Language

Aneesh Sivakumar
1 min readMar 1, 2022

Some of my best memories aren’t in English, although I don’t know another well enough to express them in…

Like my paati yelling “enna venum” (what do you want) while making lunch and my thatha hollering back “nee dhaan venum” (I want you), making all of us and paati turn the colour of hot Mysore rasam.

Like my father telling me when I was a young man of twenty five, visiting home, to hop into bed and “muthuggu katti” (back hugs) which has me lying down nestled into his back, I try to match the rhythm of the rise and fall of his chest, believing it forms some kind of unseen bond that only he can see

I write often in English, to prove my mastery and crave acceptance, to rhyme and titillate, but mostly failing.

It’s difficult to be honest in another’s tongue, maybe because I’ve learnt it when I was young, from books which were never my own, books filled with tuck-boxes and lacrosse, which made me dream but never sigh, which made my eyes go big with wonder but never fuzzy with warmth.
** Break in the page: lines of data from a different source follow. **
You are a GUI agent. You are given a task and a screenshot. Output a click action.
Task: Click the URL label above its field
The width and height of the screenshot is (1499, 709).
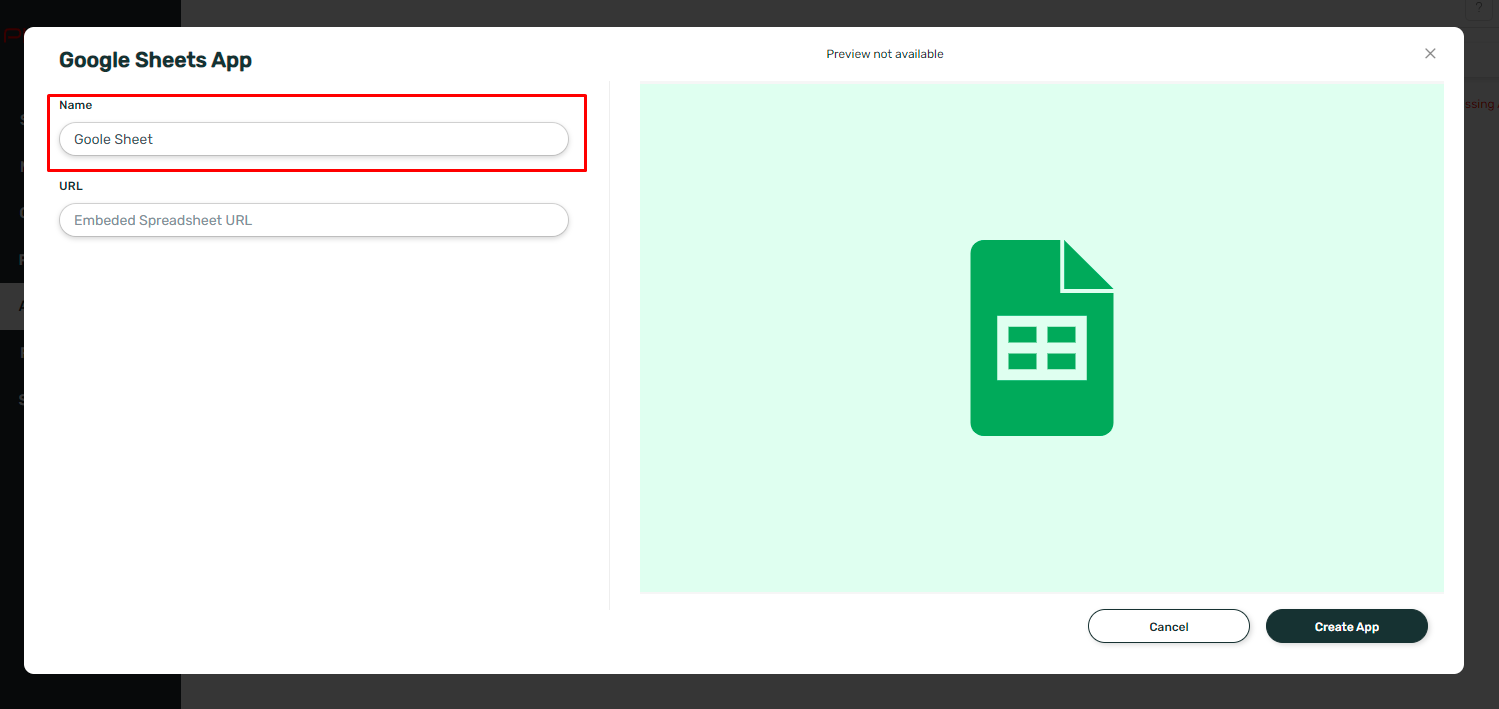[70, 186]
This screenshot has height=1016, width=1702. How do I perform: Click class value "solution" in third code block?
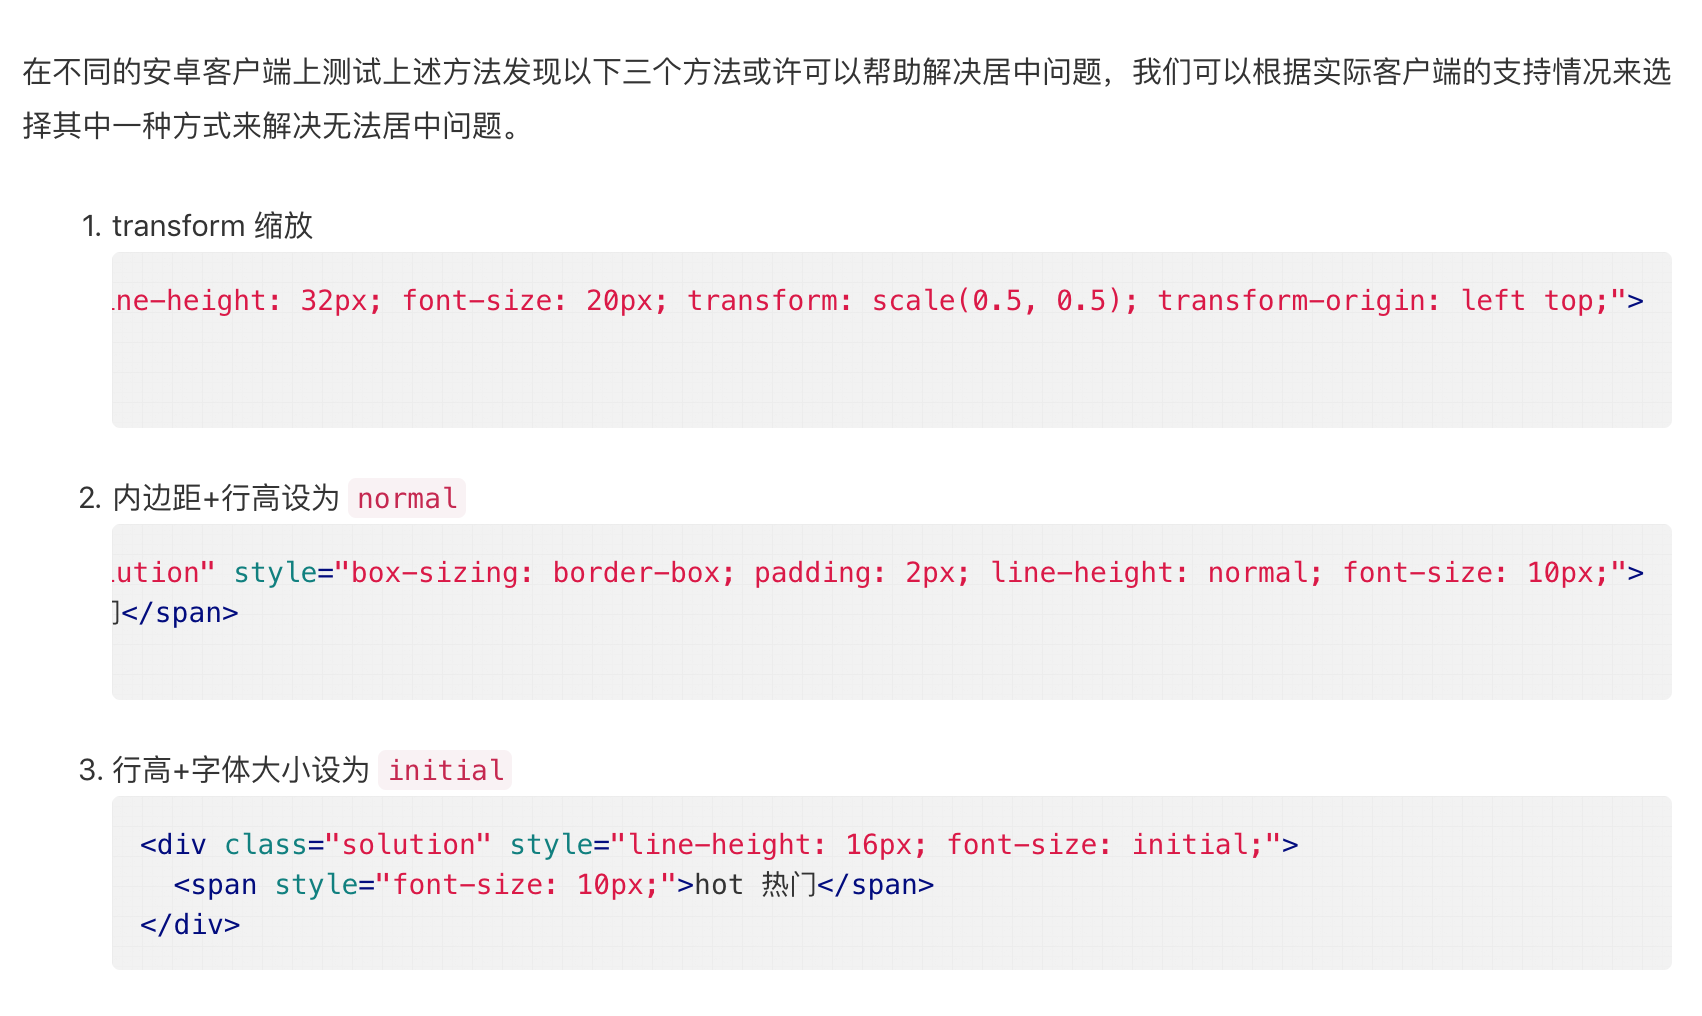pos(408,844)
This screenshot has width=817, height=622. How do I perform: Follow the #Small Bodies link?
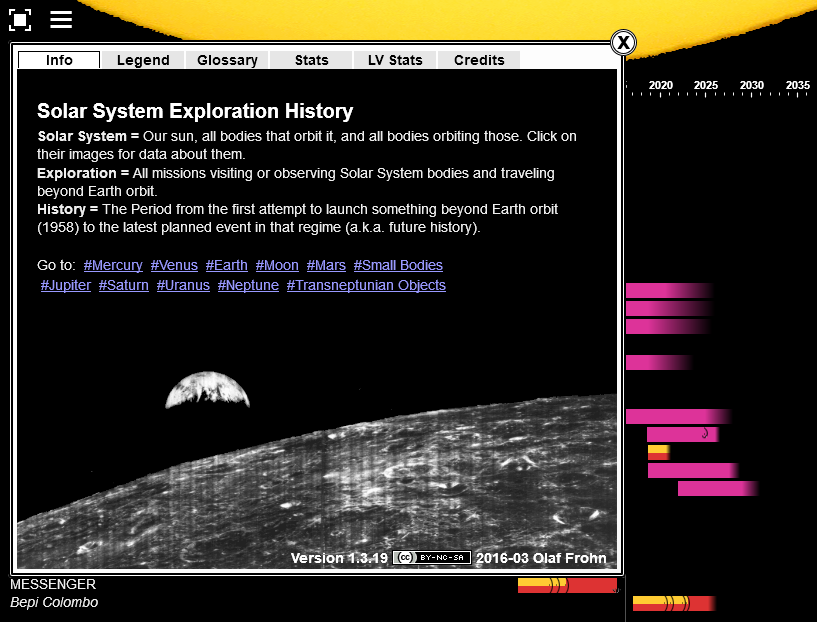(x=398, y=265)
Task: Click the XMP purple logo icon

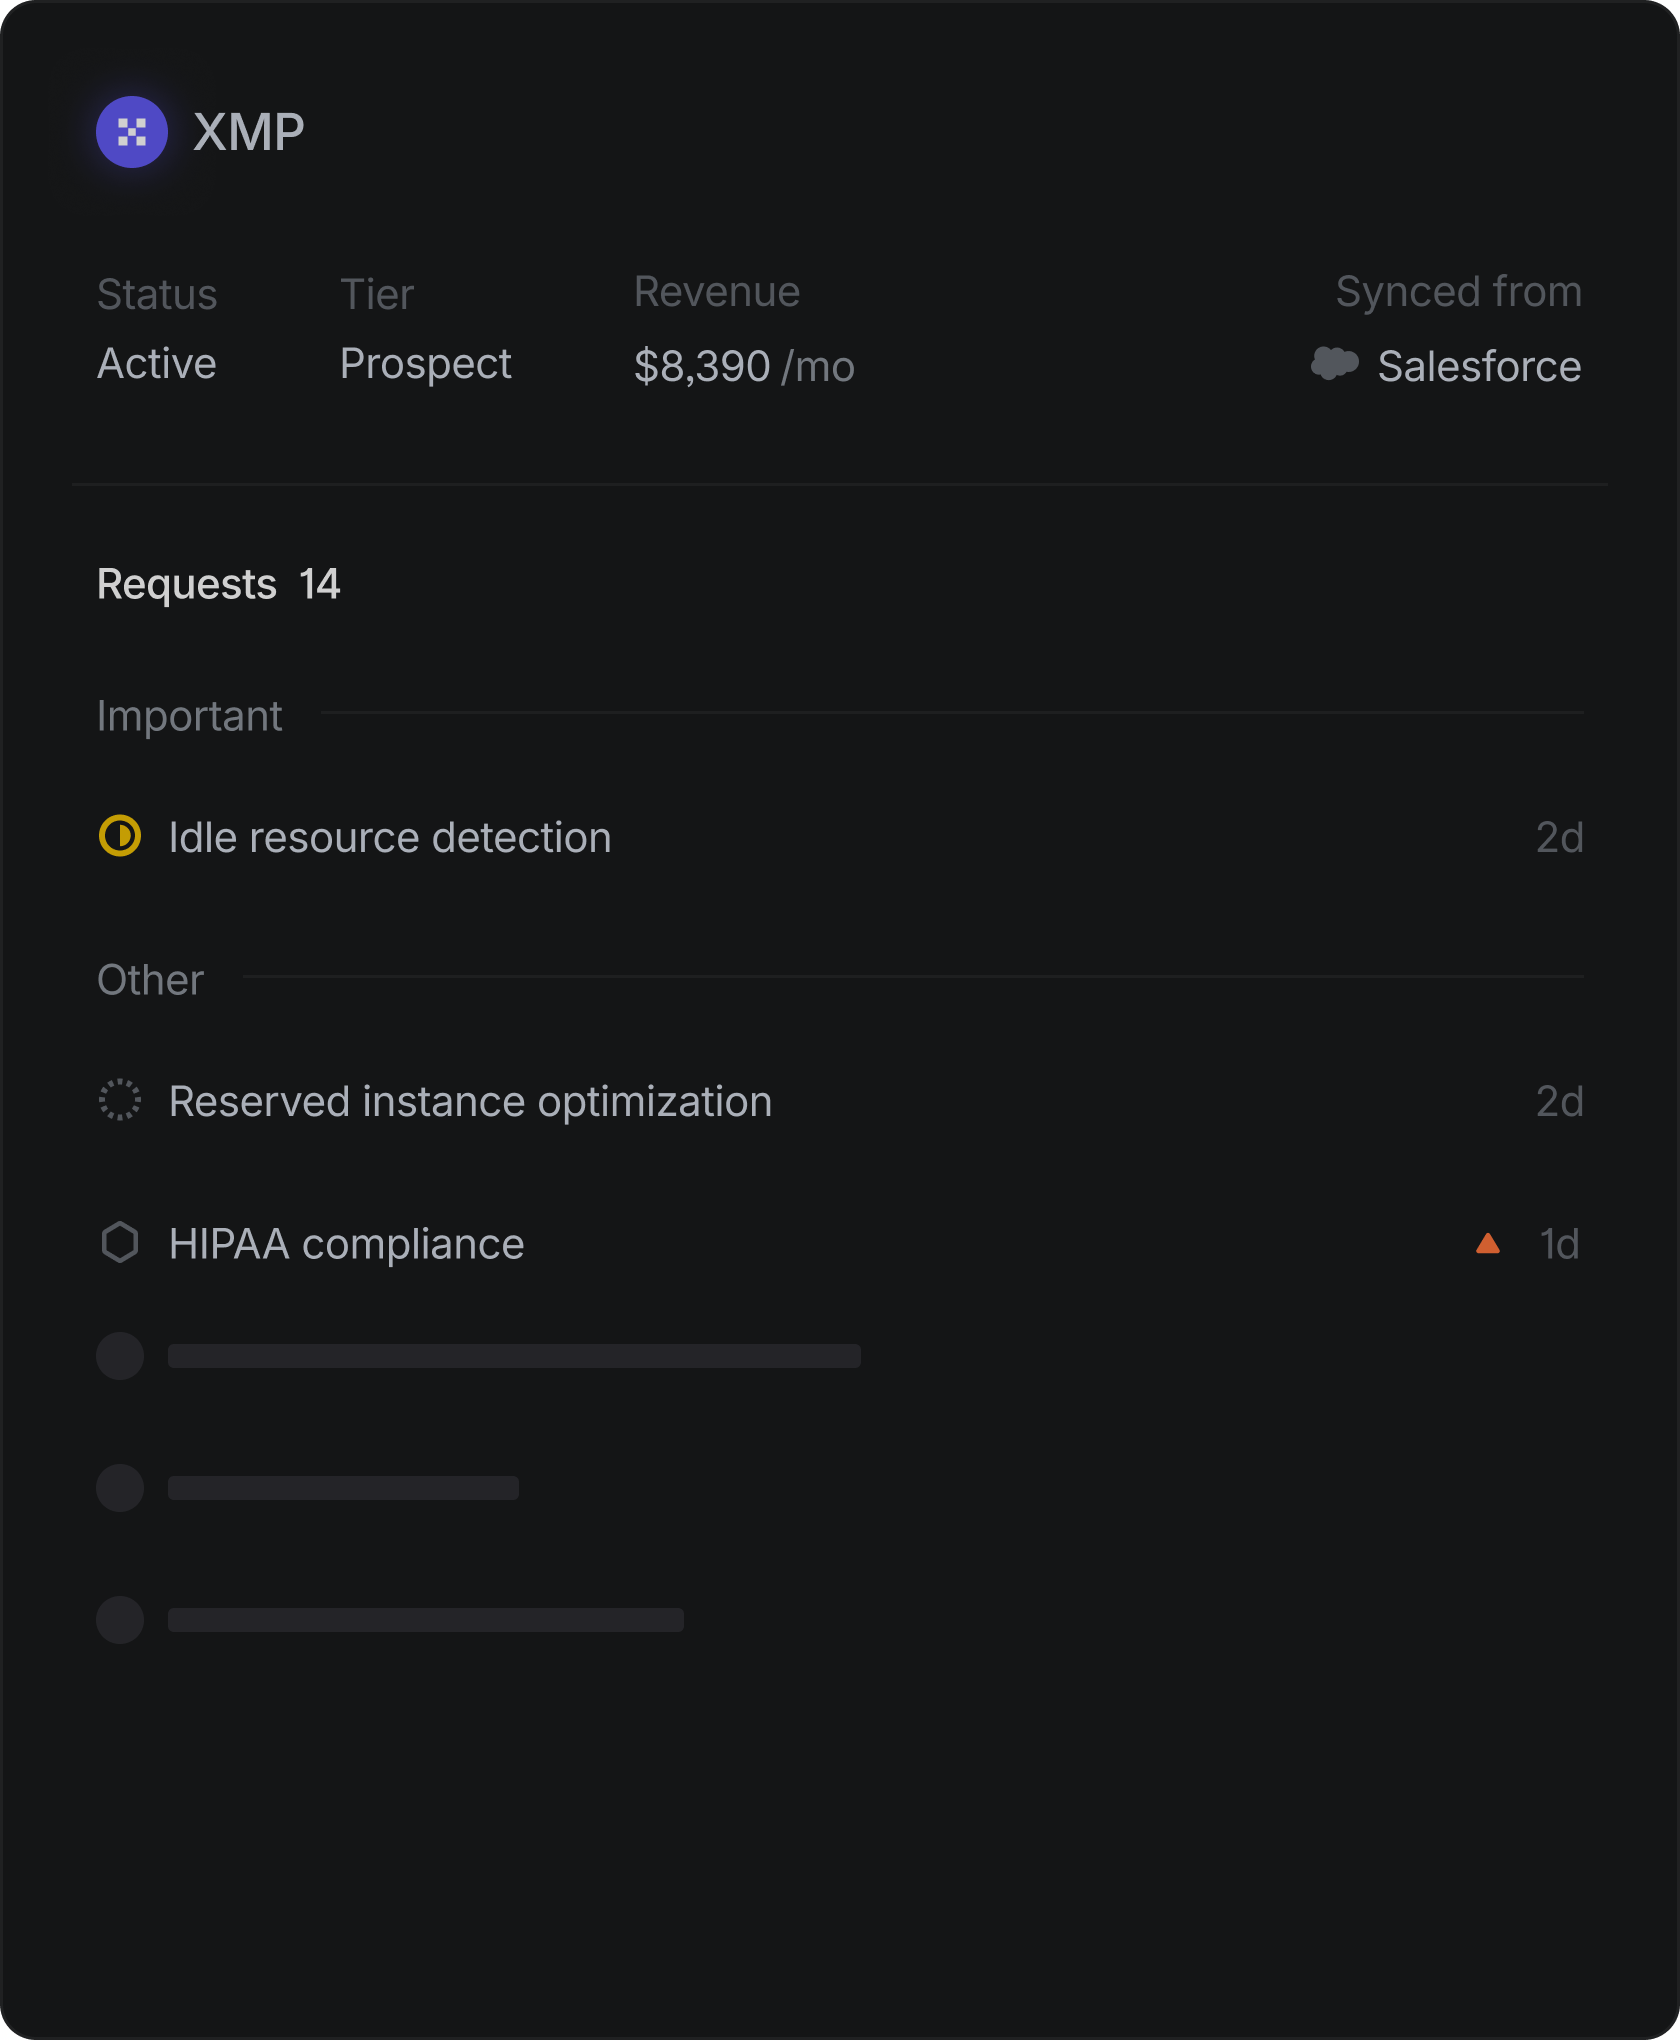Action: point(131,132)
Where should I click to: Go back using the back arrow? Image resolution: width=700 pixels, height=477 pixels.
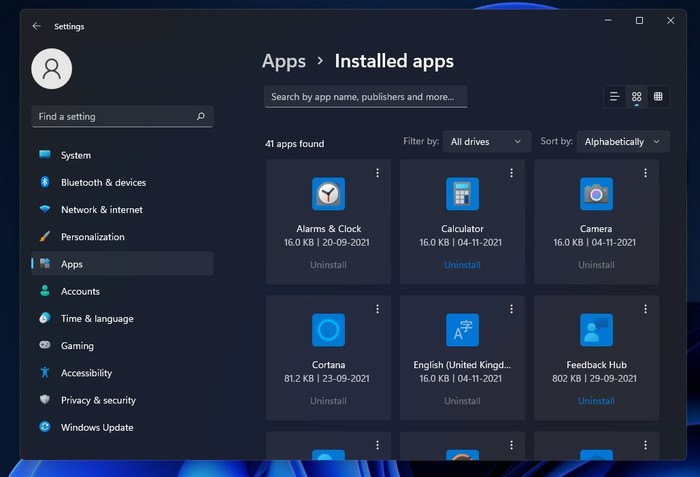[x=37, y=26]

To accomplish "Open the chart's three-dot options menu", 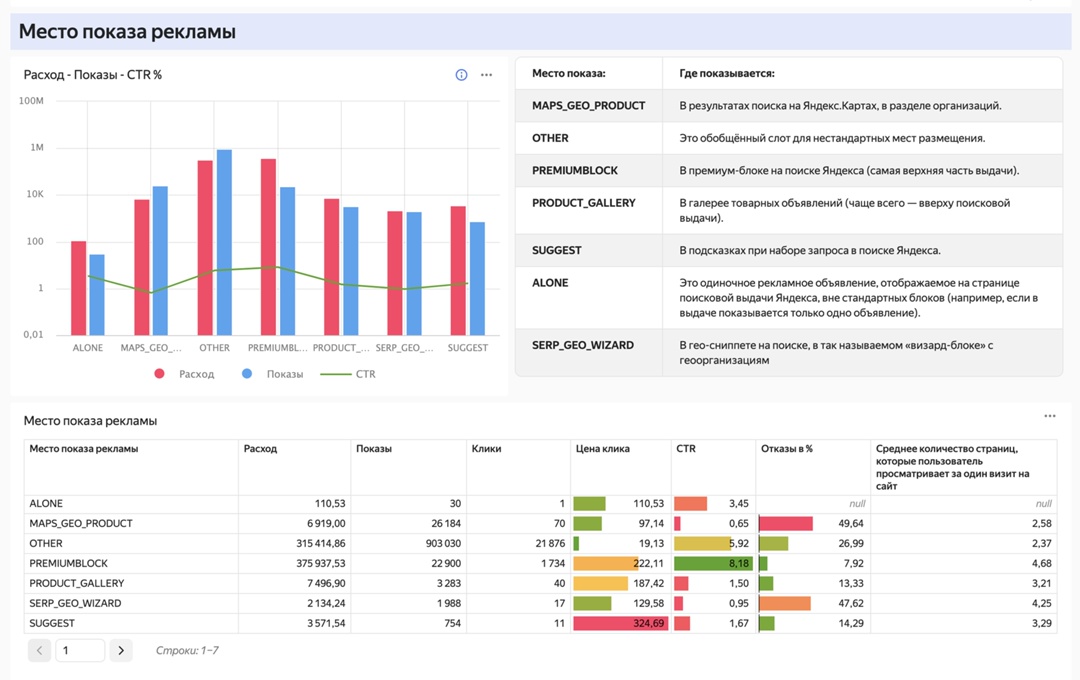I will (x=487, y=75).
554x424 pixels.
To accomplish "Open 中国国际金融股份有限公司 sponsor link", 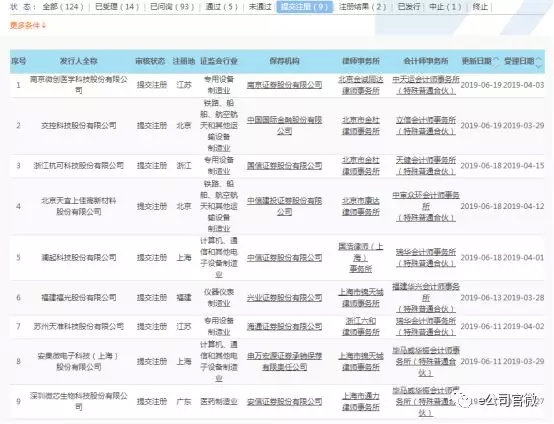I will click(284, 125).
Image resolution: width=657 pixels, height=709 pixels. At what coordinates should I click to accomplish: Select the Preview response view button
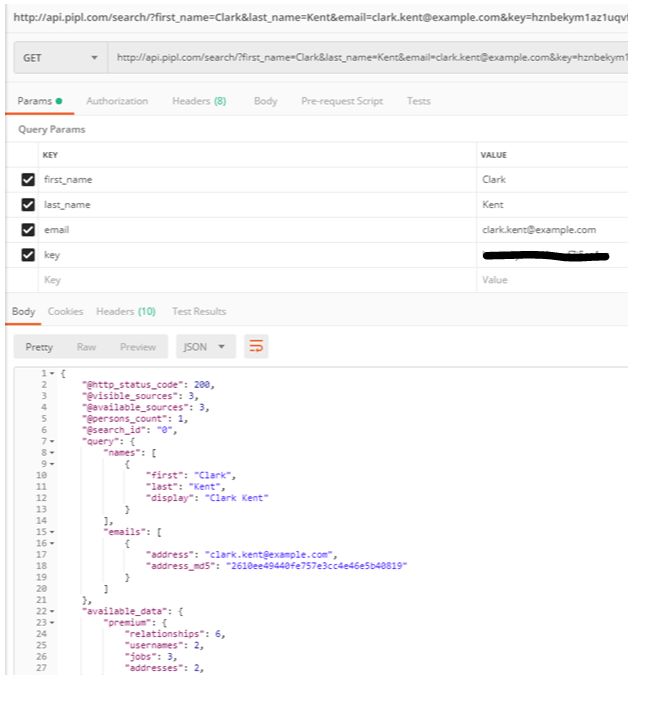pyautogui.click(x=138, y=347)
So I play all these visuals in my head, over and over, till the words drown out, and I can only hear him snoring and feel the cadence of his breath, I understand what it’s saying, although I wouldn’t be able to tell you.

It’s made up of infinitesimal (see, another big useless word) moments, inside jokes and made-up sounds, a language I was born with, and probably the only one I will ever truly understand.